19/1/10

'El Matador is back'

Ricardo Fernández.- El fin de semana pasado, en Argentina, el país donde logró su última victoria en el WRC, El Matador (Carlos Sainz) se alzaba vencedor, ante el clamor de un público que le tiene gran cariño en ese país, de su último reto propuesto, el rally más duro del mundo, el Dakar.

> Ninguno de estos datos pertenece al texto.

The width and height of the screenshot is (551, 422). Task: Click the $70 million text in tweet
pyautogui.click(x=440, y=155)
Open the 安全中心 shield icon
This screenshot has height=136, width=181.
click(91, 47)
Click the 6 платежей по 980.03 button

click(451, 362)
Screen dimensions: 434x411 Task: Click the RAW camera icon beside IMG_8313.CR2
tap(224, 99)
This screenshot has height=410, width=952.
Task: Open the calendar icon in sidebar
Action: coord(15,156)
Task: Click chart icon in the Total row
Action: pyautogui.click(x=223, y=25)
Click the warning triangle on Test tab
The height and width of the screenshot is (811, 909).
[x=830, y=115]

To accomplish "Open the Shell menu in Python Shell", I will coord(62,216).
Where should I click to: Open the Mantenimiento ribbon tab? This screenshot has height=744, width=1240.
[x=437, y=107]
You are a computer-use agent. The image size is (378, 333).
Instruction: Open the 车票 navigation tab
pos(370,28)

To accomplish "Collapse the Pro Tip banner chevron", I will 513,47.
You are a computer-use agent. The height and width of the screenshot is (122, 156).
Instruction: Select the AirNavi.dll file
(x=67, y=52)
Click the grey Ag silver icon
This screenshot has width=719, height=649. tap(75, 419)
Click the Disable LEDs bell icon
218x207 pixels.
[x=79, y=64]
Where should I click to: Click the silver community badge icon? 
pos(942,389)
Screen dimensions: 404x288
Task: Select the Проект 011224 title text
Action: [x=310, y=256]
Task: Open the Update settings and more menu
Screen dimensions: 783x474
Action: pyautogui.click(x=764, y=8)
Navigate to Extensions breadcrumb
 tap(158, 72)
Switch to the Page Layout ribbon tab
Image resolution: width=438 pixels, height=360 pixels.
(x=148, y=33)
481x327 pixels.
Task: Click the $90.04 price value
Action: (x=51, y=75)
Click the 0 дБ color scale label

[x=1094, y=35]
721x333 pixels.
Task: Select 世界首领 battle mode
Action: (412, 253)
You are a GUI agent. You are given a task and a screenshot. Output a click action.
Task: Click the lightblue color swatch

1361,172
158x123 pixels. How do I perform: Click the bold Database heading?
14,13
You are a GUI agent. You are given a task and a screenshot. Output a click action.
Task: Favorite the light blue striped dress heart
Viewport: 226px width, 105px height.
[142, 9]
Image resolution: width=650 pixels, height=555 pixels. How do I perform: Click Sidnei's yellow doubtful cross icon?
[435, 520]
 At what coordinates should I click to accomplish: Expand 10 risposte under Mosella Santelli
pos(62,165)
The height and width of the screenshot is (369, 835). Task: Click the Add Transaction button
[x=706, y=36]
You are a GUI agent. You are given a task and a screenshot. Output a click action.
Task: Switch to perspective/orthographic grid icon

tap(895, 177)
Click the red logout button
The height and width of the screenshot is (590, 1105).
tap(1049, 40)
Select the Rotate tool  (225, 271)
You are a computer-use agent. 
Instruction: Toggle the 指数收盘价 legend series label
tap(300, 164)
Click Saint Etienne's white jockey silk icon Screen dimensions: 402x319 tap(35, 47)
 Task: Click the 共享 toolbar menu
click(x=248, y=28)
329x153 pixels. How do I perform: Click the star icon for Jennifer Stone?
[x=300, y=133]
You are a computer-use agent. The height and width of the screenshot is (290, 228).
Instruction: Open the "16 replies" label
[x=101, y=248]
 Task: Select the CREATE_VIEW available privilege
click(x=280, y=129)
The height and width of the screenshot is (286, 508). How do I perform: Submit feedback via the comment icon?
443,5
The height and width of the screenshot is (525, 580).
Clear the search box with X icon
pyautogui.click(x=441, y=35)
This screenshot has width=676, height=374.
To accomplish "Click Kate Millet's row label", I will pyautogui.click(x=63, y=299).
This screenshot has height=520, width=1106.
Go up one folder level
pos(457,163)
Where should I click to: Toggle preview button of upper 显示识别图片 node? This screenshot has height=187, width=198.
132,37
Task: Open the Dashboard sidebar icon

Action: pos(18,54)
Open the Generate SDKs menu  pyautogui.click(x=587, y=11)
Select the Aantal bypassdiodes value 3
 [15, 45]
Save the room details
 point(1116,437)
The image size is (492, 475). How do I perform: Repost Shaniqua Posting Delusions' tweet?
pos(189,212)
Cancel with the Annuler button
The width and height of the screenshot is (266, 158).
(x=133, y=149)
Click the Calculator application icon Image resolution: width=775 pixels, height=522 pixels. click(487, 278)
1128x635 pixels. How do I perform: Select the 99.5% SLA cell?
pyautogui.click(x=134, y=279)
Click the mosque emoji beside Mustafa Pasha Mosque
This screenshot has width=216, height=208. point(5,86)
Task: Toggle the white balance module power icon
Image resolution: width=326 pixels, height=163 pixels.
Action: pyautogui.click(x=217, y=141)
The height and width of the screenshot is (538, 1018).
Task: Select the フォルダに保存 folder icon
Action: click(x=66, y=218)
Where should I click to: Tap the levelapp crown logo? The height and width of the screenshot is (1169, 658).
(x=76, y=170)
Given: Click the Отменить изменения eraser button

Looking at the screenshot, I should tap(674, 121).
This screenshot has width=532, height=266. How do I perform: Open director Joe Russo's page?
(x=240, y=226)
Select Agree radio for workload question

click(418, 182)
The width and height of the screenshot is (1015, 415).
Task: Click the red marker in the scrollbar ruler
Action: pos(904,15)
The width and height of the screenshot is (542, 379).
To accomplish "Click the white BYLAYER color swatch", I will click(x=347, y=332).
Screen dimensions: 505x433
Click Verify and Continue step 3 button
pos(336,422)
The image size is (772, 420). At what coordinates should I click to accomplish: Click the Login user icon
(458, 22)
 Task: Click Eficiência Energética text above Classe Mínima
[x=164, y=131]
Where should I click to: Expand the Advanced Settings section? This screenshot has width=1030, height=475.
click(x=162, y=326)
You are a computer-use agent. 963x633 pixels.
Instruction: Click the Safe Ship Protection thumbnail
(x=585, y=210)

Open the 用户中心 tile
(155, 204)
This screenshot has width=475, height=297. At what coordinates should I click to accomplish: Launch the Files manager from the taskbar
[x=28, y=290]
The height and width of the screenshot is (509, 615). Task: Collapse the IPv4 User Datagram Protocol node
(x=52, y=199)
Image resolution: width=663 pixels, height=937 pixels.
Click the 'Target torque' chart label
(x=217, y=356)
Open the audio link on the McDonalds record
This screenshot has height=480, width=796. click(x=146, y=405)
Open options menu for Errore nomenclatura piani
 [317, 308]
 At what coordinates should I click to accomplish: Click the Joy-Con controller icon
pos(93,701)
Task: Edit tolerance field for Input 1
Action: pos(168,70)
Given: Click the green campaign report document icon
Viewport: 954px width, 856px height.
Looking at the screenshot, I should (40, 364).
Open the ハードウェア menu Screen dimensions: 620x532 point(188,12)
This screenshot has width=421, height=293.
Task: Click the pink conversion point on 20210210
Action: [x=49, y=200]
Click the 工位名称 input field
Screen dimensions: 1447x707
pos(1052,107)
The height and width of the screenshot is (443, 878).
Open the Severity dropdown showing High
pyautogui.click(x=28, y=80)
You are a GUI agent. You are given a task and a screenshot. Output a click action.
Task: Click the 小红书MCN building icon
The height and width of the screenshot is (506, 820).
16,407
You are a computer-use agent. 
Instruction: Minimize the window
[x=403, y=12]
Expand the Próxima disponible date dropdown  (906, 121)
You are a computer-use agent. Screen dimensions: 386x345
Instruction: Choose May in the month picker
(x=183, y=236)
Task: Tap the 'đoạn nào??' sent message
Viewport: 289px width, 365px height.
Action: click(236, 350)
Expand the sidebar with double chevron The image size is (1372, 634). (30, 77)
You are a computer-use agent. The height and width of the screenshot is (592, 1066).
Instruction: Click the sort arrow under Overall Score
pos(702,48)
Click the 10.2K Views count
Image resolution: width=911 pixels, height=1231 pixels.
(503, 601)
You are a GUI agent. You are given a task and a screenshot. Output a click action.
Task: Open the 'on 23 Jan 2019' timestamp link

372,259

Un rally que, como siempre debe ser, ha tenido una dificultad enorme y, si en anteriores ediciones (salvo el año pasado, que un fallo en el roadbook hizo que se precipitara por un cauce seco cuando era líder a más de 27 minutos del segundo a falta de un par de jornadas) la fiabilidad de su Volkswagen Race Touareg TDI no le había acompañado, en esta ocasión ha aguantado estoicamente los más de 9.000 kilómetros de raid sin el mas mínimo desvanecimiento. Su método de trabajo, admirado en su época de rallies, ha demostrado ser un éxito también en esta categoría.

La batalla en la presente edición ha sido cerrada con su compañero de equipo, el príncipe qatarí Nasser Al Attiyah, buen conocedor también de los rallies, que se ha mostrado rapidísimo y combativo durante toda la competición. Tanto es así que, a falta de una etapa, Sainz sólo tenía poco más de dos minutos de ventaja sobre Nasser. Sin embargo, El Matador está acostumbrado de sobra a diferencias tan ínfimas de tiempo de su anterior etapa en el WRC y administró como el campeón que es ésta pequeña diferencia de tiempo (la más corta entre los dos primeros clasificados de toda la historia del Dakar). Además el equipo Volkswagen conseguía hacerse con el podio al completo con la tercera plaza del estadounidense Mark Miller.


Es cierto que el año pasado pudo haberlo conseguido también, pero la victoria en el Dakar es mucho más que ser el más rápido o tener la mejor máquina. Es un cúmulo de circunstancias que deben de alinearse exitosamente para obtener tan codiciado trofeo. Muchos otros aspirantes a la victoria final en anteriores ediciones han sufrido percances similares o mucho peores, pero es que en el caso de Carlos, rápidamente se acude a su falta de suerte. Pero, ¿es mala suerte habiendo ganado dos Campeonatos del Mundo de Rallies (cuatro subcampeonatos), un Campeonato del Mundo de Raids y ahora el mítico Dakar, siendo además el único español que posee cualquiera de estos títulos? Juzguen ustedes.

Todavía no sabemos si participará el año que viene o se planteará nuevos retos. Sea lo que fuere, espero con ansia cualquier decisión, que como siempre, se realizará con éxito. Desde estas líneas y con la admiración que le profeso, felicitar al gran Carlos, además de por este Dakar, por los más de 25 años de triunfos en el automovilismo internacional. Cabe felicitar también a Lucas Cruz, por su excelente trabajo en una faceta tan importante en este raid, como es la navegación y que muchas veces no se tiene en cuenta.